Treatment Response After Pressurized IntraPeritoneal Aerosol Chemotherapy (PIPAC) for Peritoneal Metastases of Colorectal Originf

Martin Hübner; S P Somashekhar; Hugo Teixeira Farinha; Julio Abba; Ramya G Rao; Mohammad Alyami; Wouter Willaert

doi:10.1097/AS9.0000000000000203

Treatment Response After Pressurized IntraPeritoneal Aerosol Chemotherapy (PIPAC) for Peritoneal Metastases of Colorectal Originf

Ann Surg Open. 2022 Oct 24;3(4):e203. doi: 10.1097/AS9.0000000000000203. eCollection 2022 Dec.

Authors

Martin Hübner¹, S P Somashekhar², Hugo Teixeira Farinha¹, Julio Abba³, Ramya G Rao², Mohammad Alyami⁴, Wouter Willaert⁵

Affiliations

¹ From the Department of Visceral Surgery, University Hospital CHUV and University of Lausanne (UNIL), Lausanne, Switzerland.
² Department of Surgical Oncology, Manipal Comprehensive Cancer Centre, Manipal Hospital, Bengaluru, India.
³ University Hospital Grenoble, France.
⁴ Department of General Surgery and Surgical Oncology, Oncology Center, King Khalid Hospital, Najran, Saudi Arabia.
⁵ Department of human structure and repair, Ghent University, Ghent, Belgium.

Abstract

The objective of this study is to analyze oncological outcomes of patients with peritoneal metastases (PM) of colorectal origin treated with Pressurized IntraPeritoneal Aerosol Chemotherapy (PIPAC).

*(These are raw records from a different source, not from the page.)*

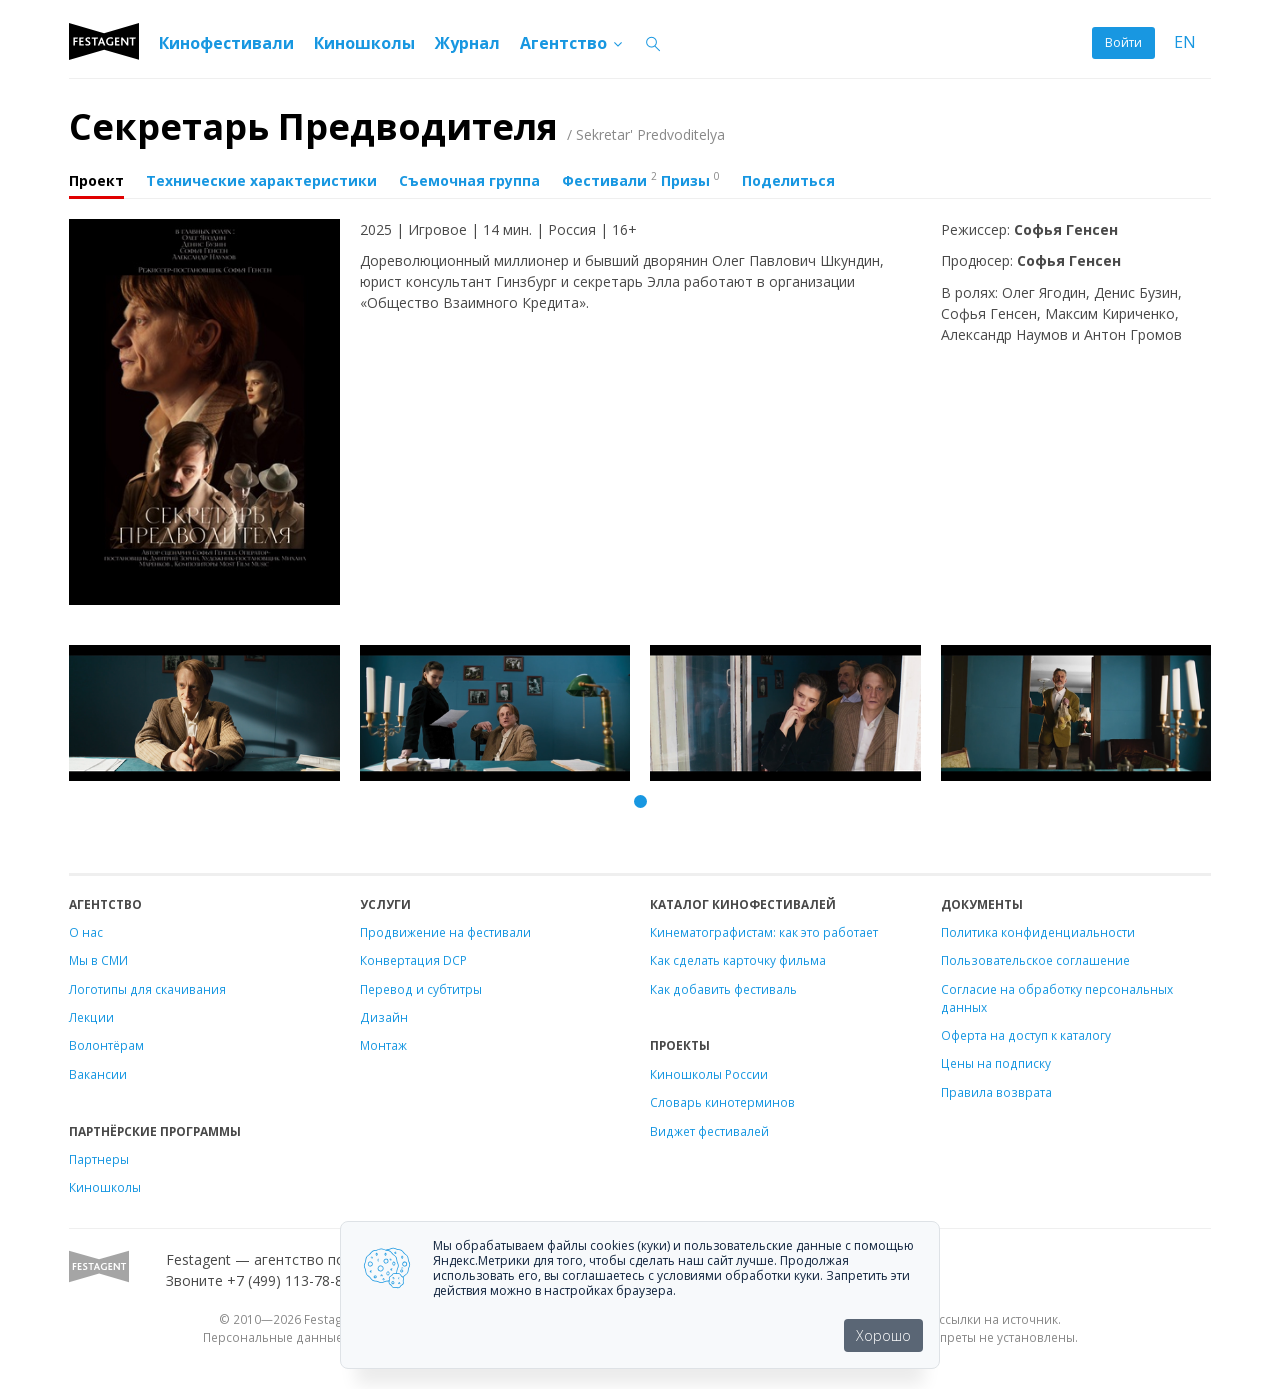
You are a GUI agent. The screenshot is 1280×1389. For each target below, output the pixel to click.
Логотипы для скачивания (147, 989)
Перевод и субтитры (421, 989)
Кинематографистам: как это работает (764, 932)
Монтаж (383, 1045)
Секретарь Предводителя (397, 126)
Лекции (91, 1017)
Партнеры (99, 1159)
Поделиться (788, 180)
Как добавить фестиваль (723, 989)
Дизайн (384, 1017)
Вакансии (98, 1074)
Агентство (572, 43)
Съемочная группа (469, 180)
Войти (1123, 42)
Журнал (467, 43)
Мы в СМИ (98, 960)
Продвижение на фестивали (445, 932)
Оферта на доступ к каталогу (1026, 1035)
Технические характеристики (261, 180)
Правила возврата (996, 1092)
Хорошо (883, 1335)
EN (1185, 42)
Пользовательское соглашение (1035, 960)
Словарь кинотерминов (722, 1102)
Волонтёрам (106, 1045)
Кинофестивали (226, 43)
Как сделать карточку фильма (738, 960)
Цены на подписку (996, 1063)
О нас (86, 932)
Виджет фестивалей (709, 1131)
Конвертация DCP (413, 960)
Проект (96, 180)
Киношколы (364, 43)
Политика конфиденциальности (1038, 932)
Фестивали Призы (641, 179)
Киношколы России (709, 1074)
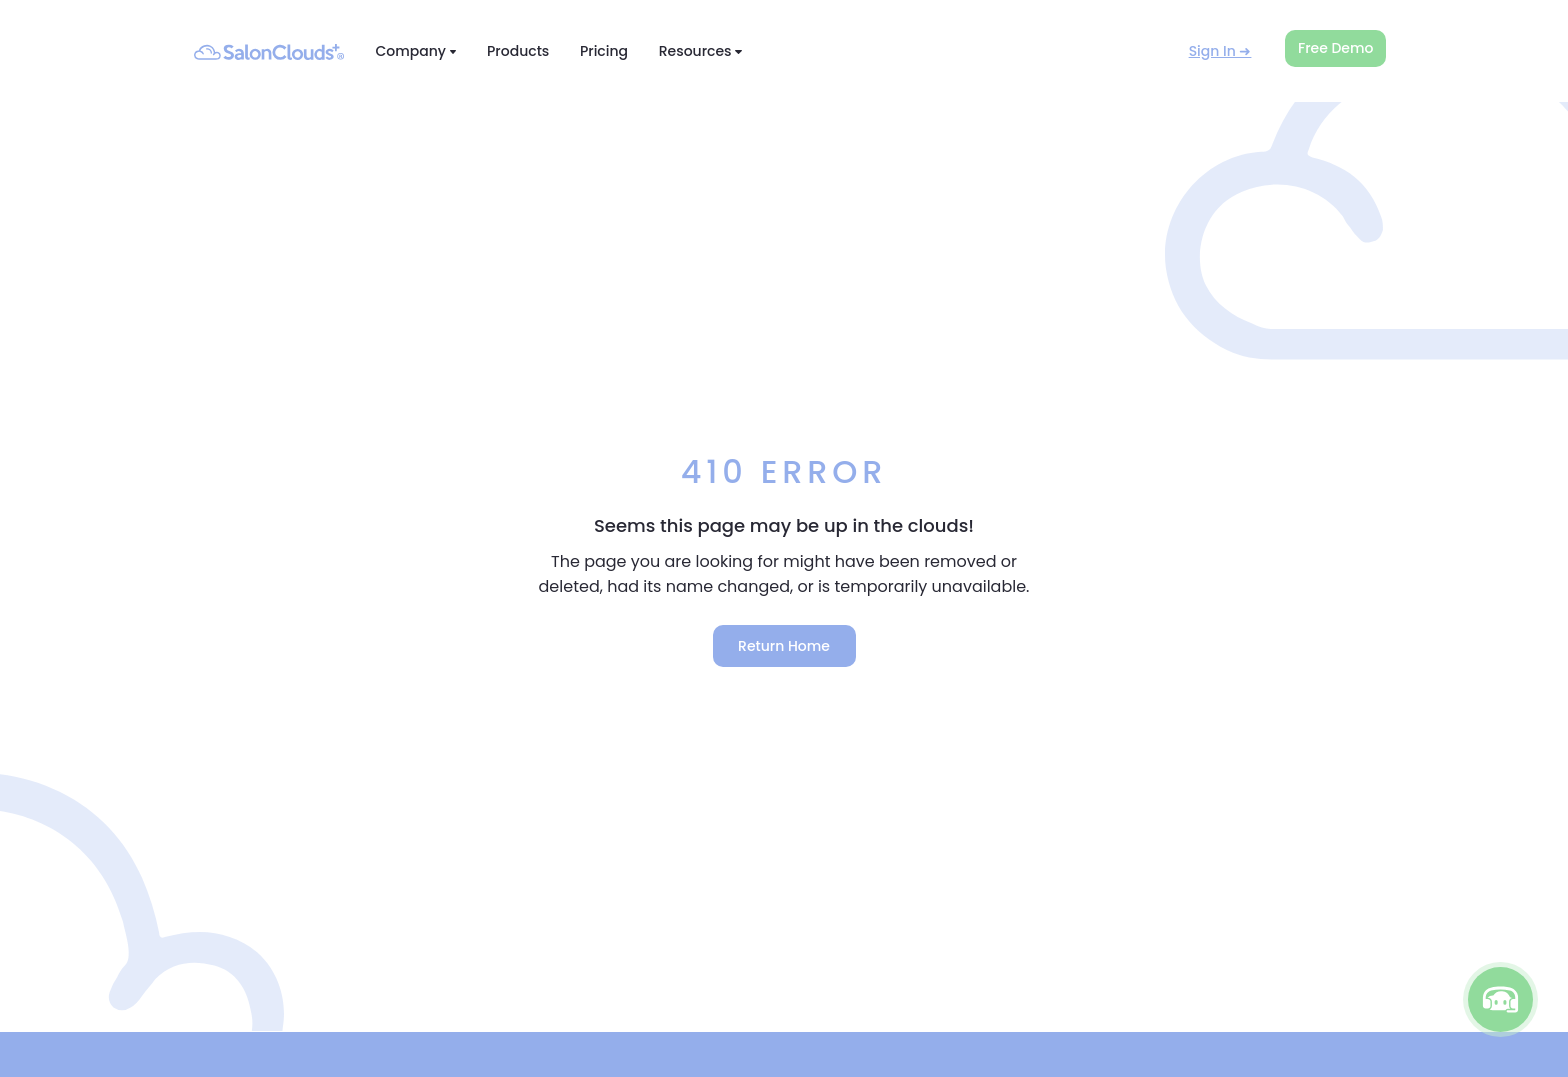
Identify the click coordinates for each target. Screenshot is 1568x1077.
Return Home (784, 646)
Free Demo (1336, 48)
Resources (700, 51)
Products (518, 51)
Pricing (604, 51)
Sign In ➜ (1220, 51)
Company (415, 51)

Background: PIPAC has been demonstrated to be a feasible and safe novel treatment for patients with PM of various origins. Only small series reports on survival after PIPAC by disease entity.

Methods: International retrospective cohort study of consecutive patients with PM of colorectal origin. Outcome measures were overall survival (OS), radiological response according to Response Evaluation Criteria in Solid Tumors (RECIST), histological response (peritoneal regression grading score [PRGS]: complete response: 1-4: no response), change of peritoneal cancer index (PCI), and symptom control.

Results: Seventeen eligible centers compiled 256 non-selected patients (mean age 61 [50.6-69.2], 43% female) and 606 procedures. Sixty-three percent were treated after 2 lines of chemotherapy, median PCI at PIPAC1 was 18 (interquartile range [IQR] = 10-27). Median OS was 19.00 months (IQR = 12.9-29.8) from diagnosis and 9.4 months (IQR = 4.5-16.8) from PIPAC1. One hundred and four of 256 patients (40.6%) had ≥3 procedures (per protocol [pp]) with the following outcomes at PIPAC3: RECIST: 59.3% partial response/stable, 40.7% progression; mean PRGS: 2.1 ± 0.9. Median PCI was 21 (IQR = 15-29) at baseline and 20 (IQR = 12-27) at PIPAC3 (P = 0.02). Fifty-six (54%) and 48 (46%) patients were symptomatic at baseline and PIPAC3, respectively (P = 0.267). Median OS for the pp cohort was 11.9 months (IQR = 10.7-15.0) from PIPAC1. Independent predictors for survival were radiological response (HR = 3.0; 95% CI = 1.6-5.7) and no symptoms (HR = 4.5, 95% CI = 2.2-9.1) at PIPAC3.

Conclusions: Objective treatment response and encouraging survival were demonstrated after PIPAC for colorectal PM. Prospective registry data and comparative studies are now needed in to confirm these data.

Keywords: PIPAC; PRGS; RECIST; chemotherapy; peritoneal metastasis; survival.